--- START OF ARTICLE ---

The Fable of Capitalist Efficiency:

The human race is told hourly that “capitalism” is the most efficient way to manage economic resources. Due to competition, enterprises have to use their inputs very sparingly to hold prices down. Of course, this refers to “markets,” not “capitalism.” Capitalism is the rule of oligarchy, not the free market. Oligarchs have amassed such power that they charge rents, not prices. Further, they don’t respond to markets, they create them.

Thorstein Veblen developed an entire theory on capitalism and waste. It is an inherently wasteful system because human beings are not mere calculating machines. Most consumer spending is wasteful because most of it is emulating others with money. Like so many others, the “Titans” of industry are identical to the barbarian conquerors of old, just, in this case, using economics rather than swords. Their behavior is identical. Darwin, not Smith, is the main theorist of modern capitalism. Today, consumer spending is in the hands of women, upwards of 80 percent. While the methods might be rational, the ends and purposes are not.

Veblen’s (1899) Theory of the Leisure Class is a work taking economics out of its isolation and making it part of social theory. Its principal thesis is that, once civilization matured so that a minority was able to remove itself from production, the ruling class developed. The leisure class is both this ruling class and the power elite.

For example, this class existed in feudal Europe. Here, class divisions were strict and a group of families were able to be free from direct labor and become a warrior aristocracy. This became the “leisure class” of the day and, since they did not produce, they lived from those who did. It is not just that one class was freed from manual work, but that this class redefined “work” itself.

From there, those in the ruling class were able, through their own social influence, to give their own work the title of “honorable,” while manual work became “base.” In the evolution of culture, this ruling strata developed as the idea of private property did. Tribal societies were generally not stratified, but, once settled agriculture took over, a ruling class emerged. This class, through a near-monopoly on wealth that they did not create, crafted a culture that justified their rule. That consuming without working was indicative of a superior mind. The ignorant must work while the superior take the work of others (Veblen, 1899: 41)

The possession of property became the basis for respect externally and self-esteem internally. Wealth becomes a sign of superiority through the ostensible mode of acquisition. Once acquired, property then gets one noticed and given respect. Others are just from the anonymous masses. The point of the book therefore, is to argue that having more property than others is not just an economic fact, but a mental one as well. Those considered wealthy are seen as being more cultured, wise or just more devious than others. Whether capitalist, feudal or slave-holding societies, the rich are seen as those who have emerged victorious over rivals and therefore, are the legitimate ruling class.

The problem is that this ruling class then considers itself truly superior by virtue of its wealth. What begins as military conquest ends in idleness for the wealthy who are not required to add value to anything. They only consume it. While this is largely passe today, the mass mind, since it associates property with superiority, seeks to gain wealth for itself. Wealth takes on magic qualities in that, once gained, the possessor now has wisdom bestowed on him.

In order to illustrate and confirm one’s own power in the eyes of others, high levels of consumption are needed. For example, automobiles in America are culturally significant. There are many brands and makes, all of which will accomplish any task of transportation. However, cars are not about transportation. The Lexus is assumed to be higher in quality than a Toyota Camry, regardless of its identity in every practical respect. It is of “higher quality” because it is more expensive, and the “Lexus” idea symbolizes upper class life. It is also wasteful, since the Camry is less costly. The production of a Lexus is wasted effort since it exists only to satisfy the status demands of a certain class (cf. Veblen, 1899: 81 and Goss, 1999: 47-50).

--- END OF ARTICLE ---
--- START OF EXTRACTED RECORDS ---

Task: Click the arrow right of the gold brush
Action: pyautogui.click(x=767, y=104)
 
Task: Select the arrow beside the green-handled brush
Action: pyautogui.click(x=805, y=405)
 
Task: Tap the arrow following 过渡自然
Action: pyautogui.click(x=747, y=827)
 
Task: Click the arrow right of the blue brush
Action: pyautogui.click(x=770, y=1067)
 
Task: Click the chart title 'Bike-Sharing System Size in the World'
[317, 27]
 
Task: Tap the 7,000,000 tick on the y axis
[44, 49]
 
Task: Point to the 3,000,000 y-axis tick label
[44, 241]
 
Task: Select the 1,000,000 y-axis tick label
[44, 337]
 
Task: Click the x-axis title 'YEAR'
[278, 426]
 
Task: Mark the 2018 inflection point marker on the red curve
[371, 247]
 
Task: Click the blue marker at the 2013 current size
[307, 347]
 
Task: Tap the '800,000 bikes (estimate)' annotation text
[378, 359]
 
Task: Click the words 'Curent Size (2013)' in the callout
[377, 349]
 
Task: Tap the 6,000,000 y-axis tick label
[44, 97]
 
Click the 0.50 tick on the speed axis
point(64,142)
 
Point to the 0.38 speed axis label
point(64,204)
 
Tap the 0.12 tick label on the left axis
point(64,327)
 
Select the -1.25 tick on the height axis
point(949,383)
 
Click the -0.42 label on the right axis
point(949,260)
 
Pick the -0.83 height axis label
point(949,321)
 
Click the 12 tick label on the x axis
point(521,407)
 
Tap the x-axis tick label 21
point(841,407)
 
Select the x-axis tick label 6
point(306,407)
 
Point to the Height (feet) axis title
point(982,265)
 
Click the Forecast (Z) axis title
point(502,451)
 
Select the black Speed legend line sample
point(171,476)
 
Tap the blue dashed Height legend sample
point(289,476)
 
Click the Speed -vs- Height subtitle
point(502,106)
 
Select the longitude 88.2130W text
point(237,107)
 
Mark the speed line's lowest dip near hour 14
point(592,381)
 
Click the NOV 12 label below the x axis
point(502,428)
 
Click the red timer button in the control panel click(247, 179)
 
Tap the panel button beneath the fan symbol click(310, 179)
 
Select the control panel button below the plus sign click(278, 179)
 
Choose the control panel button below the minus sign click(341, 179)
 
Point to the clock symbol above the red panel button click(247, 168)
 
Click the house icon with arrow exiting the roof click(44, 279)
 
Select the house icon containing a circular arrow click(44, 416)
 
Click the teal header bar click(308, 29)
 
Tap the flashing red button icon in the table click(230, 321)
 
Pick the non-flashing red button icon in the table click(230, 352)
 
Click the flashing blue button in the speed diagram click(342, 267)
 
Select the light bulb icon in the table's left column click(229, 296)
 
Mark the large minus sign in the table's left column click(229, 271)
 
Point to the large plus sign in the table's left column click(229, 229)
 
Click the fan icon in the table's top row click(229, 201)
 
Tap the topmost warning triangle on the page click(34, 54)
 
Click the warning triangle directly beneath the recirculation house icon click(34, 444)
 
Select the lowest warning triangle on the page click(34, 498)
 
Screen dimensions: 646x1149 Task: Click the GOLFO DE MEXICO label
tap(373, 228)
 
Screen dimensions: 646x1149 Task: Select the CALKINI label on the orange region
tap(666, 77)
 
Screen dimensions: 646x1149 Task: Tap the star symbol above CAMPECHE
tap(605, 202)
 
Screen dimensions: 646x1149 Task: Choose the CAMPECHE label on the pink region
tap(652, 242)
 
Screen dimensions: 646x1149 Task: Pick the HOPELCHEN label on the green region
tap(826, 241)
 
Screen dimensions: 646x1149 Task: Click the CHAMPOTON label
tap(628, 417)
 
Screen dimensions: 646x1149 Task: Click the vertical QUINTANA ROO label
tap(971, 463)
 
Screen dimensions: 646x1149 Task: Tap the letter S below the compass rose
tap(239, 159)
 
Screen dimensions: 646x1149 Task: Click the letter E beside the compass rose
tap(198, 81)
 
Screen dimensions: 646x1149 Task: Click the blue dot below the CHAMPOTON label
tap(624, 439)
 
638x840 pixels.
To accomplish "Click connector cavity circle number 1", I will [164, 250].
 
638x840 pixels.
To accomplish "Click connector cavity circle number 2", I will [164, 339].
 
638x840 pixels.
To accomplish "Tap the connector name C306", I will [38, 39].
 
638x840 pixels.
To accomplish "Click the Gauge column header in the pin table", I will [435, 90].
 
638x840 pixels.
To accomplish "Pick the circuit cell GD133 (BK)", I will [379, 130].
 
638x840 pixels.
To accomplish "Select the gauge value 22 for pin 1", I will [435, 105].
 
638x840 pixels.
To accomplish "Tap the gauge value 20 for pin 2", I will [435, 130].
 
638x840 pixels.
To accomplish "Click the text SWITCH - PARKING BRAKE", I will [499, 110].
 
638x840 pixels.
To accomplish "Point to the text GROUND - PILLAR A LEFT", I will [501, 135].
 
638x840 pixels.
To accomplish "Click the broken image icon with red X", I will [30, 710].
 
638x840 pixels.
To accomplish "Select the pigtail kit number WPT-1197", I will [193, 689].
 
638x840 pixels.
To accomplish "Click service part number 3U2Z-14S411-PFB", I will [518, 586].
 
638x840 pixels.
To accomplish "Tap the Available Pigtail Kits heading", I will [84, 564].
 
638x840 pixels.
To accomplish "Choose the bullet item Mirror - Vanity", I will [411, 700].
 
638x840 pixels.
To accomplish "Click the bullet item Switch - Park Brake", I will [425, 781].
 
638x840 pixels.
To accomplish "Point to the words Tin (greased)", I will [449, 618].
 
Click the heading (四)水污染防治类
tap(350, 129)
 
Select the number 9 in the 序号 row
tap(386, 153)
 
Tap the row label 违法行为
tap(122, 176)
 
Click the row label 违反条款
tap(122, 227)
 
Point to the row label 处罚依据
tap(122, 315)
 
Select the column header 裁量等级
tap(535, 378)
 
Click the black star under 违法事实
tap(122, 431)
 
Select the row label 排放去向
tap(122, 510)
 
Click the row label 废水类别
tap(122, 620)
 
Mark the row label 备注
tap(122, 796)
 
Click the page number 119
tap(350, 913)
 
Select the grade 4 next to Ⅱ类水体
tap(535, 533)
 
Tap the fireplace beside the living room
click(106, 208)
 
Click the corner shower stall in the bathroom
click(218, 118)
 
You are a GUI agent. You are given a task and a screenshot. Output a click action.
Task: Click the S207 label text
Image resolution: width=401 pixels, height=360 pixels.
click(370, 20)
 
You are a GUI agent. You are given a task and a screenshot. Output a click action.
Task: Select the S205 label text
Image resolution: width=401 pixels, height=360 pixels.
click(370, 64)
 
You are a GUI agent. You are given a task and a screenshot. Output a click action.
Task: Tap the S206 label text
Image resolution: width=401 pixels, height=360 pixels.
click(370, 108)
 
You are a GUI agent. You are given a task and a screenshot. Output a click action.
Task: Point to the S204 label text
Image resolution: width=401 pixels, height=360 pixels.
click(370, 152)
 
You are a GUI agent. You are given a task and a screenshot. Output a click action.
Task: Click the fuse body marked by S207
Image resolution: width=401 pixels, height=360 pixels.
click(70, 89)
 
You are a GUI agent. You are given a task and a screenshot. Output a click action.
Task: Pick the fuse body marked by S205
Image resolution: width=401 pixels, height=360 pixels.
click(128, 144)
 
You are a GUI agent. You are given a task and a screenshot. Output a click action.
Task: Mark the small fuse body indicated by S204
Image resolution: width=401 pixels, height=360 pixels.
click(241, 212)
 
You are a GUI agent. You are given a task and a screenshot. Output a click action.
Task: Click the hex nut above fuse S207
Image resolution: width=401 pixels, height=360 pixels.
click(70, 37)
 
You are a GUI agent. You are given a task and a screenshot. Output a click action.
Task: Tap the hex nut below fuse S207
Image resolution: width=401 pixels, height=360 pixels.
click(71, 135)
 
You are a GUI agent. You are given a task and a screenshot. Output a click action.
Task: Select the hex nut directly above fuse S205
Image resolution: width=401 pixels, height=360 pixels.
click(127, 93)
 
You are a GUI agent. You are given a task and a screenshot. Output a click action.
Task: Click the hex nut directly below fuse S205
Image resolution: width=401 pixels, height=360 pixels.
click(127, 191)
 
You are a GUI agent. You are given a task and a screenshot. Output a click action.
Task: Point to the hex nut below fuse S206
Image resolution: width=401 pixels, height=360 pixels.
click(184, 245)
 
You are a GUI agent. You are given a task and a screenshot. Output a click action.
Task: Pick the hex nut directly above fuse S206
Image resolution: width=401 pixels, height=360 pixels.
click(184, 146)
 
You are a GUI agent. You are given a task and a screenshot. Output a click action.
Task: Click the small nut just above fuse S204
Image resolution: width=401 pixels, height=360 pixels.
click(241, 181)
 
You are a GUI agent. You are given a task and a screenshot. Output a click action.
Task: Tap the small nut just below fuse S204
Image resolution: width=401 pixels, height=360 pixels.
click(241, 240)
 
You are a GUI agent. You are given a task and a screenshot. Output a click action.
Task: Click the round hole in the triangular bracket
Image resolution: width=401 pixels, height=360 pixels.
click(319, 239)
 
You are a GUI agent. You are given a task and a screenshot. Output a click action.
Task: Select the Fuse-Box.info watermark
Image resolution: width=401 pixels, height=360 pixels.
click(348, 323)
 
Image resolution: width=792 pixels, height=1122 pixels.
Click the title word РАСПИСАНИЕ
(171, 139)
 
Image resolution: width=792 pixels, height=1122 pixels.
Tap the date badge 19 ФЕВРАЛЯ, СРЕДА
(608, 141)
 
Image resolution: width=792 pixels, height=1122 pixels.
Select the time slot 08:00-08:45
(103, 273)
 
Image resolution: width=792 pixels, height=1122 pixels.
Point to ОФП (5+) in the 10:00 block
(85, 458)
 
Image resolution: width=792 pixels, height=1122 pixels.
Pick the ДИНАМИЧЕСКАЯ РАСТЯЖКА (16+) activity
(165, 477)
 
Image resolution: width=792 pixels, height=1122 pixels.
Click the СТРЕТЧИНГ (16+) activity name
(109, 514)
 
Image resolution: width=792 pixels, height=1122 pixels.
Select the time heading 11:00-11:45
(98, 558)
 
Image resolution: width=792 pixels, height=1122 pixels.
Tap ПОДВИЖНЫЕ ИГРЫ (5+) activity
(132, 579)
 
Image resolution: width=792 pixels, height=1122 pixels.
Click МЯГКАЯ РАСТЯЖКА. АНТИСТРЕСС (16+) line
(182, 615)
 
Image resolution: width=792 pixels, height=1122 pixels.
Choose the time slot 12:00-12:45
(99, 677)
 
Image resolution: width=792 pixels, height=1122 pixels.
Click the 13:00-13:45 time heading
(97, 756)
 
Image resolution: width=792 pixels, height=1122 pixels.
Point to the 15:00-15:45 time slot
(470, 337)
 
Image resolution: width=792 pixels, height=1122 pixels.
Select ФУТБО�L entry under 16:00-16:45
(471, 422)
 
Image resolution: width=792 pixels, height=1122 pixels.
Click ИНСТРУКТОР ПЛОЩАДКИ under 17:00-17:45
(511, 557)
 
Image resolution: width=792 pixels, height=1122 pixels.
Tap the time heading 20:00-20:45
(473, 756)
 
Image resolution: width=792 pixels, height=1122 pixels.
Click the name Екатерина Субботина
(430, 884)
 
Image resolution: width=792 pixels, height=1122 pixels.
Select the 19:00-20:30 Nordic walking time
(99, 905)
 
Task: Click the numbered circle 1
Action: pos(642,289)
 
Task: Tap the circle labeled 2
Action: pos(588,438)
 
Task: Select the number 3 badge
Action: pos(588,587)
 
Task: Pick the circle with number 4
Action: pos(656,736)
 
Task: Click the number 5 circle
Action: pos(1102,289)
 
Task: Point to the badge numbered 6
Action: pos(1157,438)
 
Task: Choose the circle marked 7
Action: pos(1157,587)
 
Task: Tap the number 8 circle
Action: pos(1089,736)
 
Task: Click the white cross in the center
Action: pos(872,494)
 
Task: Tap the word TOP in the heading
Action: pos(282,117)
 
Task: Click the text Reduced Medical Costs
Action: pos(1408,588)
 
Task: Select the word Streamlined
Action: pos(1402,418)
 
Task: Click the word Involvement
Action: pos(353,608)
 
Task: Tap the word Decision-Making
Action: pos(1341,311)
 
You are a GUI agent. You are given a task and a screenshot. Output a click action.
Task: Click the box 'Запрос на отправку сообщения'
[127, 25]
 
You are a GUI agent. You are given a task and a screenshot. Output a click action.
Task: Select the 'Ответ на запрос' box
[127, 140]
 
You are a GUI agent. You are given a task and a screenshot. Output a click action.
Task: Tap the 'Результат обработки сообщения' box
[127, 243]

--- END OF EXTRACTED RECORDS ---

• WHAT IS ASKED: Reproduce word for word the stretch of the essay on capitalist efficiency above from "Thorstein Veblen developed" through "purposes are not.".

• TASK ANSWER:
Thorstein Veblen developed an entire theory on capitalism and waste. It is an inherently wasteful system because human beings are not mere calculating machines. Most consumer spending is wasteful because most of it is emulating others with money. Like so many others, the “Titans” of industry are identical to the barbarian conquerors of old, just, in this case, using economics rather than swords. Their behavior is identical. Darwin, not Smith, is the main theorist of modern capitalism. Today, consumer spending is in the hands of women, upwards of 80 percent. While the methods might be rational, the ends and purposes are not.